Ghana is modernly considered the epicenter for recycled glass bead-making on the continent, however, they weren’t the first country in West Africa to produce powder glass beads for the Western market. Back in the 1960s, US visitors to Mauritania discovered a thriving cottage industry in the Assaba region supplying beads to some of the biggest markets in the capital – Kiffa. Despite this, Mauritanian powder glass beads didn’t come to be known as “Kiffa Beads” until the 1980s when they became collectible among US enthusiasts.
Kiffa Beads are believed to have been inspired by early Islamic beads produced in Fustat, the first capital of Egypt, as far back as 1200 BCE. These early beads featured polychromatic designs and stripes, similar to those applied to Kiffa Beads. Since waste glass was generally in short supply in Mauritania during the 60s, artisans utilized old, broken trade beads and a binder, such as saliva or gum, to create new powder glass beads without the need for clay molds.
Mauritanian Beads were produced in a wide range of shapes and sizes; the most common being a triangle with curved corners due to its being associated with fertility. Triangular beads were often decorated with a series of triangles set within one another, along with a row of eyes along the widest point at the top. The “eye” is significant to the cultures of many tribes, and is believed to protect the wearer from the envy and malice of evil persons and spirits.

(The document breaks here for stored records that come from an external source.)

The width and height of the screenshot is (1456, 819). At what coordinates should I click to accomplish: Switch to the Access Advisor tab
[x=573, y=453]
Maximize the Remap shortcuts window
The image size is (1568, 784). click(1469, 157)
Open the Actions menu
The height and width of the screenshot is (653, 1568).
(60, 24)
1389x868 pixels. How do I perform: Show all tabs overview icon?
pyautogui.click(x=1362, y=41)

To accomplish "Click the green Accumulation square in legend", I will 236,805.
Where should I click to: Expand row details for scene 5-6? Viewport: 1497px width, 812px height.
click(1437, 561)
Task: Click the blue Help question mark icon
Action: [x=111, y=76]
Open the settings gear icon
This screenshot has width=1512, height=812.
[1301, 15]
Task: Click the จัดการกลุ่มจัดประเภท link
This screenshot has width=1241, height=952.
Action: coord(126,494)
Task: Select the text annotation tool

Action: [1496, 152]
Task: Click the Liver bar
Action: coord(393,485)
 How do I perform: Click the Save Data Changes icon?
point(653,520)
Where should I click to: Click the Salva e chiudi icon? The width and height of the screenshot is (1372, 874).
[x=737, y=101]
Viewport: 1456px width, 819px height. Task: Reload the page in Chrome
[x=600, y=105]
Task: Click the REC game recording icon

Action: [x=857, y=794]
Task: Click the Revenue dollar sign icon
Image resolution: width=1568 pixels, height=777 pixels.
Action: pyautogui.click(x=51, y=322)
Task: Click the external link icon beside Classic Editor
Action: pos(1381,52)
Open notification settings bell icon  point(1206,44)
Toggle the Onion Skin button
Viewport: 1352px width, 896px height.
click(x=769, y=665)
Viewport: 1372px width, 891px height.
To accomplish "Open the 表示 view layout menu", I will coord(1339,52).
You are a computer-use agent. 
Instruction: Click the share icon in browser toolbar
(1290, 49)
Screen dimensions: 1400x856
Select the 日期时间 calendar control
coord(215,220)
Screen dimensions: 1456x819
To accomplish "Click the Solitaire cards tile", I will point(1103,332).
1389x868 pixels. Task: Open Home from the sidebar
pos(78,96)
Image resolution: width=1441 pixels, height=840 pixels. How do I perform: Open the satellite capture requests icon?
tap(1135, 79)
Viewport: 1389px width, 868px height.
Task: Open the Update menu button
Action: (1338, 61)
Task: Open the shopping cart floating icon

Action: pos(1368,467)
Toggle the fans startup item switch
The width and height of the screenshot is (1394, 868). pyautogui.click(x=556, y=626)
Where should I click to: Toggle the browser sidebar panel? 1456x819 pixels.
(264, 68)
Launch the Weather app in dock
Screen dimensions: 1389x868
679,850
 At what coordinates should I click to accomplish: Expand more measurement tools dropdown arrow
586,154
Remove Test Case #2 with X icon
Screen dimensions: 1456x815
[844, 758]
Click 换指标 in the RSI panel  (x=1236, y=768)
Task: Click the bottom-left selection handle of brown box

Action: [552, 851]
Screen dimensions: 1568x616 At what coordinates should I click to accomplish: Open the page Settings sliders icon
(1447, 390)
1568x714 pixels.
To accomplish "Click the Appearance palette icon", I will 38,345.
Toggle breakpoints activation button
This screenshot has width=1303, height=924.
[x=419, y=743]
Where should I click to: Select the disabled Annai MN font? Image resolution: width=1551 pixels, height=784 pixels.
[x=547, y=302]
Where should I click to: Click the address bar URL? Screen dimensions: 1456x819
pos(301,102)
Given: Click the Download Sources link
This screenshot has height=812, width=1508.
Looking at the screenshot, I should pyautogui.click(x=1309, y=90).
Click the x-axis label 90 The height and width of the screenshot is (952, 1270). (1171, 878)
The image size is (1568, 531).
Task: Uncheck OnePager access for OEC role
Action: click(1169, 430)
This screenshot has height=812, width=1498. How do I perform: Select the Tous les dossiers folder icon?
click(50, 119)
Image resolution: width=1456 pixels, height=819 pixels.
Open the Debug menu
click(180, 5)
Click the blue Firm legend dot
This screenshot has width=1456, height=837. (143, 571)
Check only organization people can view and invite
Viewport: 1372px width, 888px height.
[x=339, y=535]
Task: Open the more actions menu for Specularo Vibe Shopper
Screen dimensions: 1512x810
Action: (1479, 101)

Bead-making in Kiffa reached its peak between the 1960s and 1970s, however, quickly went into decline thereafter with the passing of an entire generation of artisans. The craft itself was largely forgotten until the late 1980s when a group of aspiring descendants tried to revive the art. While their efforts were largely successful, subsequent generations could not match the intricacy and elaborateness of early Kiffa Bead designs. Today, those early beads are a highly sought after collector’s item, and due to their scarcity, have been known to fetch record-breaking prices at auction.